**Your task**
Retype the part of the rows below that opens with the line containing "Where should I" and runs through the end of the rows, including that first line. Leave the pictures out of your answer.

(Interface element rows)

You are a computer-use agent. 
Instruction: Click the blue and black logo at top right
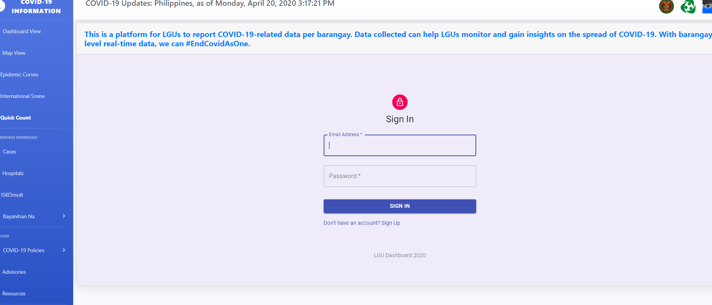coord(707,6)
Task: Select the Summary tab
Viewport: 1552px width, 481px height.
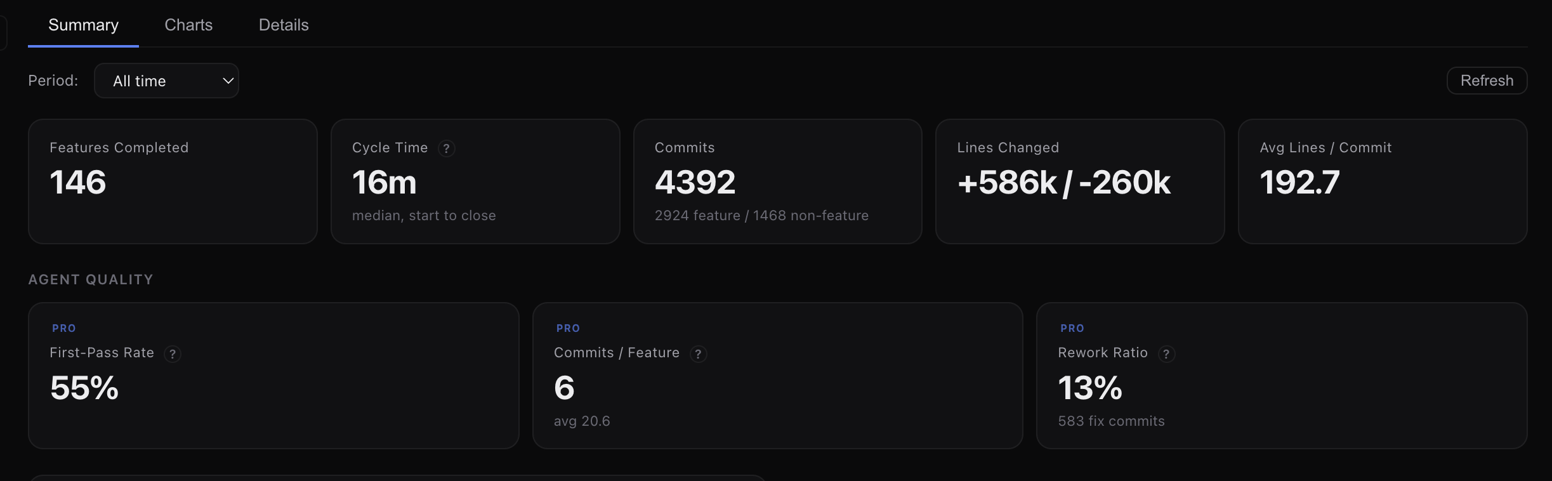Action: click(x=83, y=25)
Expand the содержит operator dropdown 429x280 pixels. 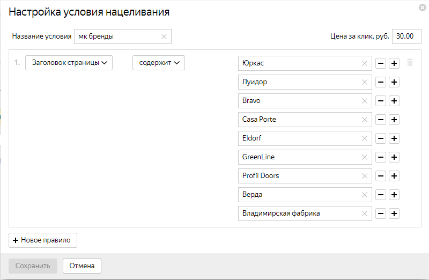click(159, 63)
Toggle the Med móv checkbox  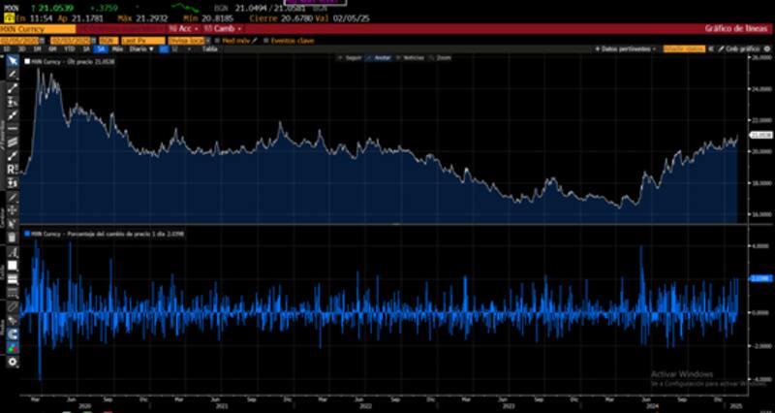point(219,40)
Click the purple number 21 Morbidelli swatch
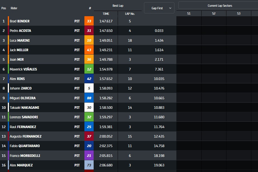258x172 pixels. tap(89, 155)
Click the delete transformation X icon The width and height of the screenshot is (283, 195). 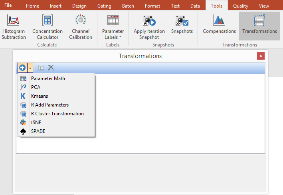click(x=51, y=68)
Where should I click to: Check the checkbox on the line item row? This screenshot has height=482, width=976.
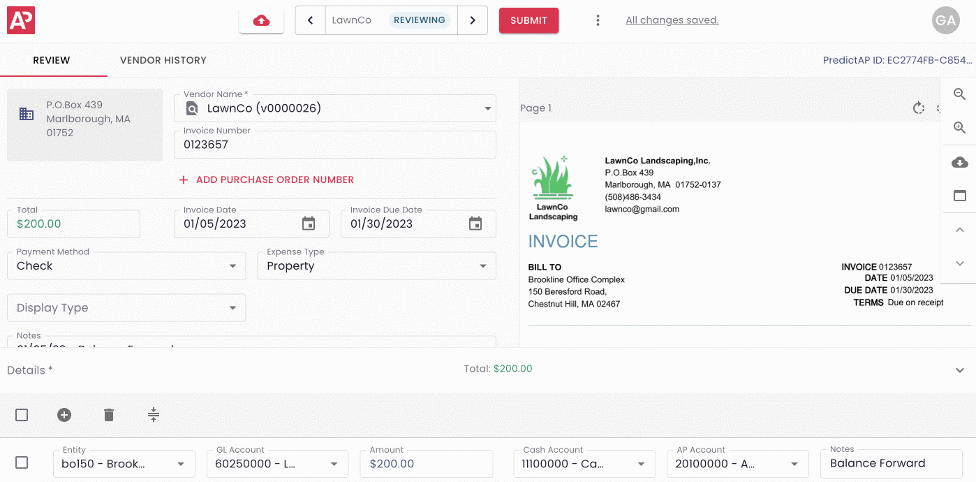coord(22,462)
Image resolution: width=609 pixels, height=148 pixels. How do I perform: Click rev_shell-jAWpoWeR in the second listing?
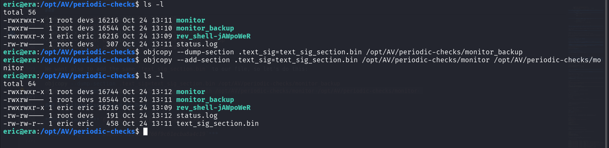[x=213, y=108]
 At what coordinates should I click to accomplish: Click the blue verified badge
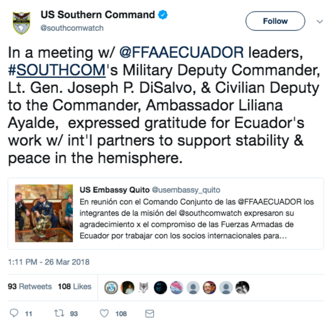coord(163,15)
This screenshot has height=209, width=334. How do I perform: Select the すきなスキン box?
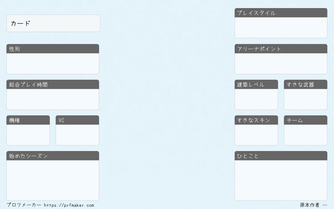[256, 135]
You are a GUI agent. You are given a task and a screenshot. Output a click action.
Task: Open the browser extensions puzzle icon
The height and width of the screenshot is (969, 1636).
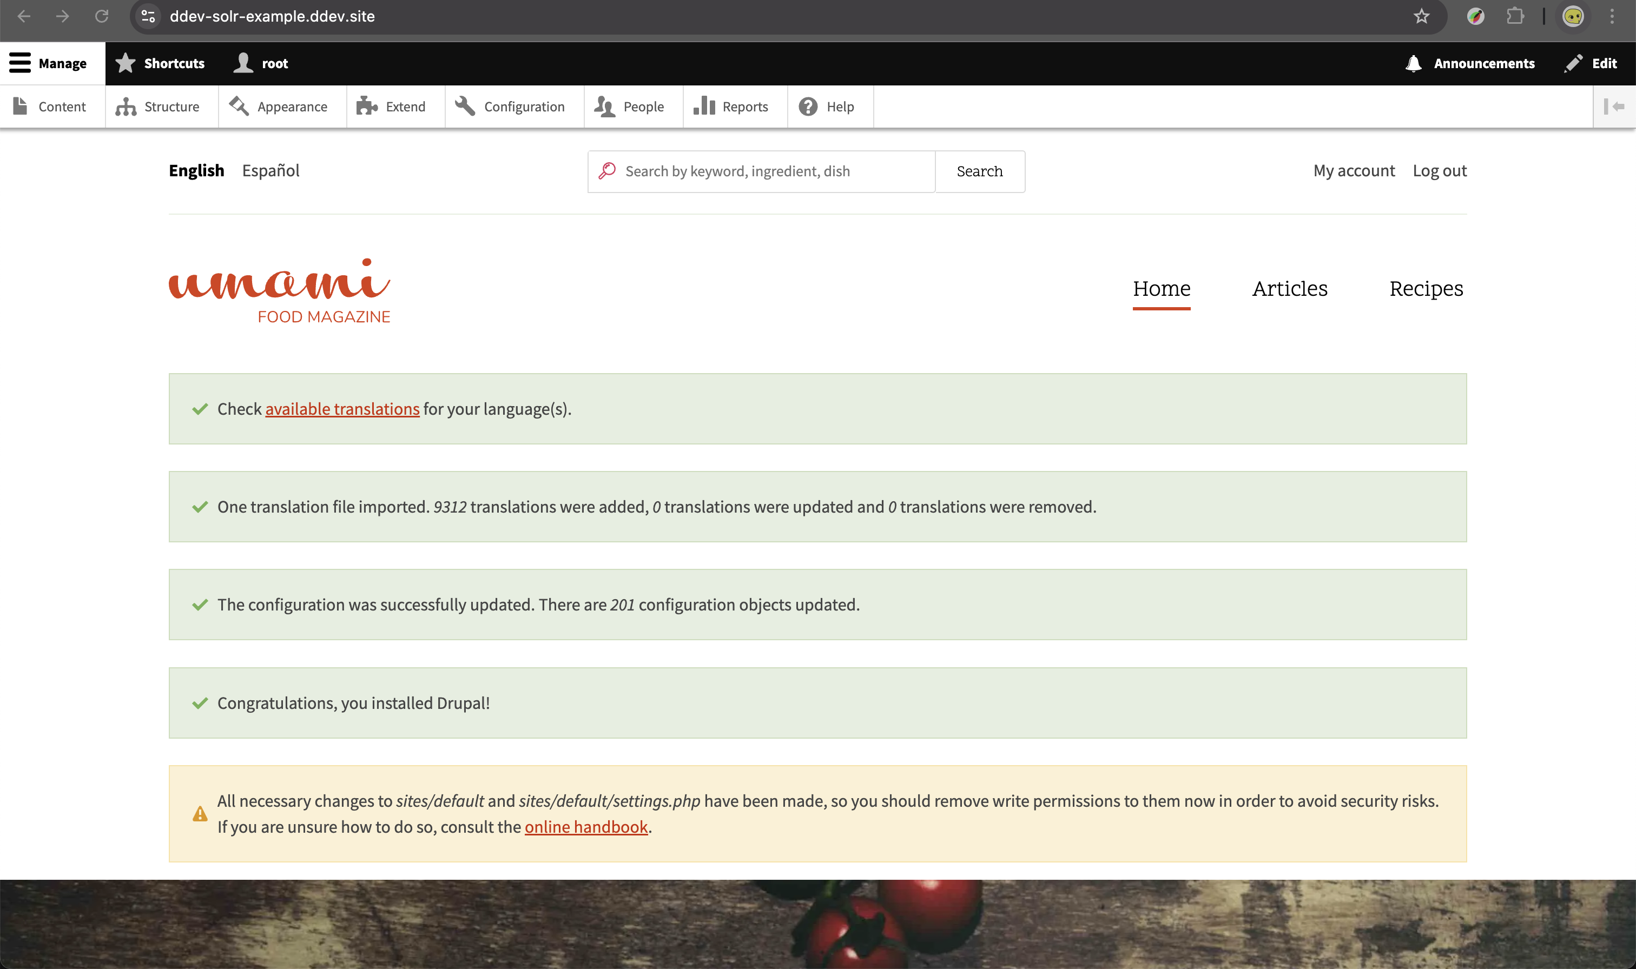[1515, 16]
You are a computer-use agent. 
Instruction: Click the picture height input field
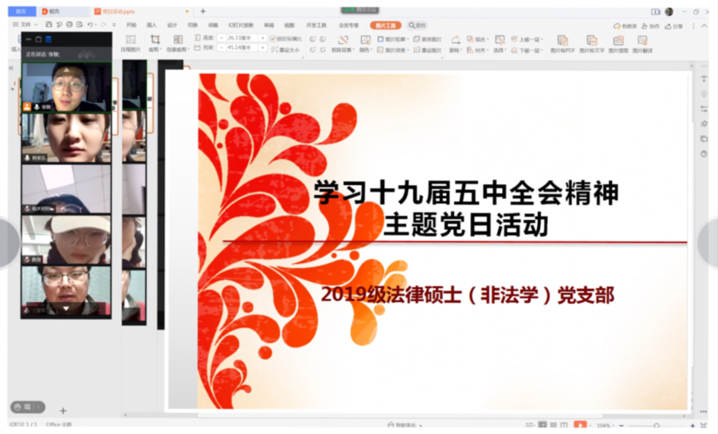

**Correct response**
Where should I click to: Check the checkbox on the line item row? This screenshot has height=482, width=976.
coord(22,462)
Image resolution: width=609 pixels, height=148 pixels. How do I perform: Click rev_shell-jAWpoWeR in the second listing?
[x=213, y=108]
 At what coordinates should I click to accomplish: Click the blue verified badge
coord(163,15)
This screenshot has height=209, width=334. How do I perform: Select the すきなスキン box?
[256, 135]
You are a GUI agent. You are given a task and a screenshot. Output a click action.
Task: Open the browser extensions puzzle icon
The height and width of the screenshot is (969, 1636).
[1515, 16]
You are a computer-use agent. 
Instruction: Click the picture height input field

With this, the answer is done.